Sunday, July 30, 2006
I've been searching the web to find out what artists---modern and craftspeople---are doing with bark. I'm seeing a lot of traditional types of construction, or variations thereof. This woven birch bark backpack is by John Zasada. Barking on a large scale, for sure. I haven't come across any modern arty-artists using it (you know what I mean.) Have you heard of/seen any?
This hat (#2, although it will be done first) is really coming along beautifully and is almost finished. I'm even using willow strips along the bottom edge of the hat to act as a shape stabilizer and strengthener. Pretty neat to walk out along my driveway to collect art materials growing wild out there.... I 'sewed' it on using copper wire--not an easy material to control. All the while I was wrestling with it, I kept thinking, "What have I gotten myself into?"
I've also been doing some research into the origin of this shape of hat. India and all of Asia, Japan, China...a whole half of the world has been using this style of hat for thousands of years. I've thought of them as 'rice paddy hats' but they are also called 'coolie' hats, a derogatory reference. Hundreds of thousands of unskilled labor poured out of India and Asia during the 1800's, promised work or indentured servitude only to toil as slaves---including the building of American railroads at that time. The word derives from Hindi or Chinese/Pinyin (got very contradictory information) and breaks down to mean "bitterly hard (use of) strength."
I really would like to find out a 'local' name for this type of hat---in whatever language. Does the hat have a name not associated with the people who wore it during that time in history?
Seeing as I have a fairly big show coming up in October, I decided I'd better put down the bark even for a few hours and get back to painting. This fairly shot out of my hands and onto the paper.....in just a few hours it announced,"Done!" I swear, I just couldn't believe it! I left it on the easel for a few days, waiting for it to whisper that it needed more....it just couldn't be done that fast. I finally picked up paint and brush and did a few little touch ups here and there, then realizing that I was a hair's breadth away from screwing the entire thing up. Put down the brush! Step away from the easel! I did, and titled this piece, "Note."
Can't show you the entire piece---ruin the magic.

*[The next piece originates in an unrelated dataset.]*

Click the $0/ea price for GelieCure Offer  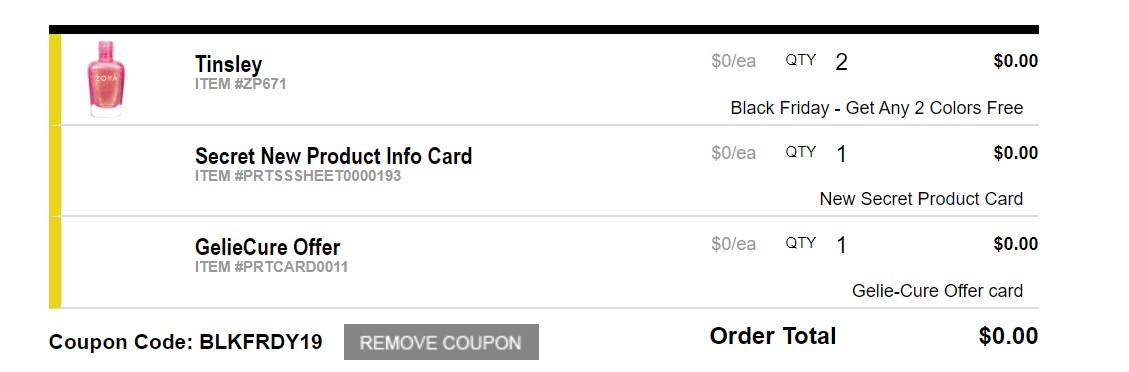coord(733,245)
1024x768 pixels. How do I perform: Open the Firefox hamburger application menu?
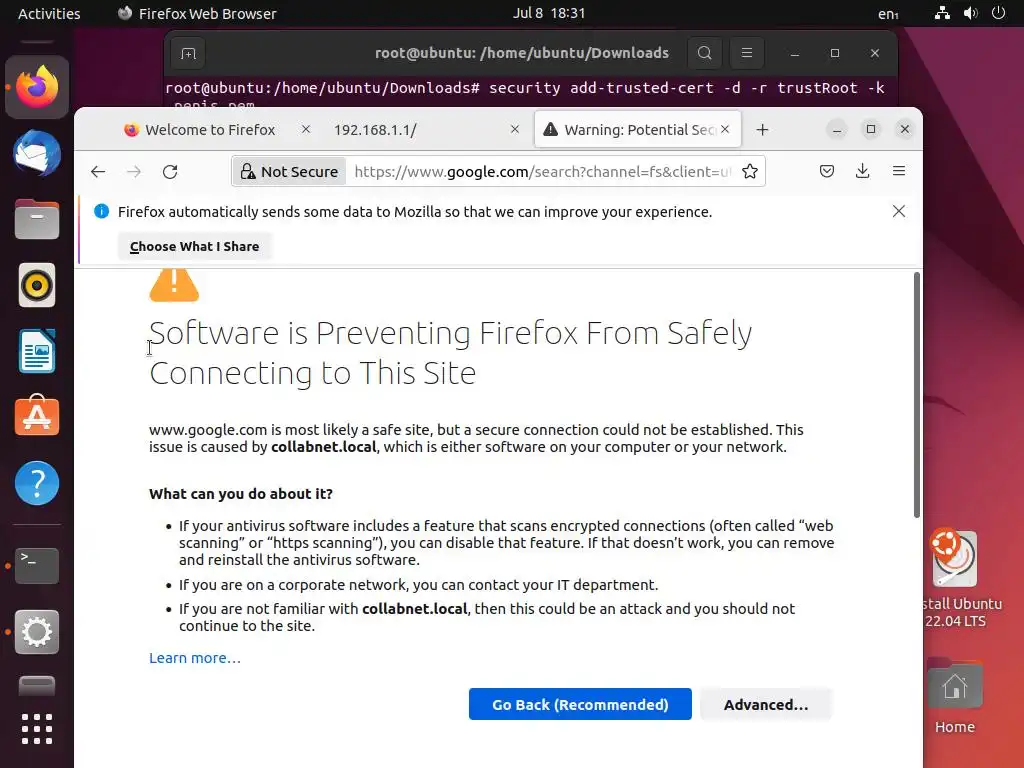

Here is a new start to a painting which began in one direction, fell flat, and I had to pick it up again, turn it around and point out where it should be going. Lucky save. It's a lot like the beginning to another painting I did just 2 months ago called "Red Message." This one will be much different, as I'm adding a strong directional light element to it. Most of my paintings in the last 2 years have been very 2 dimensional: all of the lines and shapes existing on a very flat visual plane. Time to start stepping out of that, I think.
Today Frommage and I were going canoeing...but rain, rain, rain has redecided us. We went for an 8 mile run/bike...he runs, I bike, he times it, I count mph and miles on my bike computer. Pretty good system.
Painting and bark-ing the rest of the day....rain, rain, rain.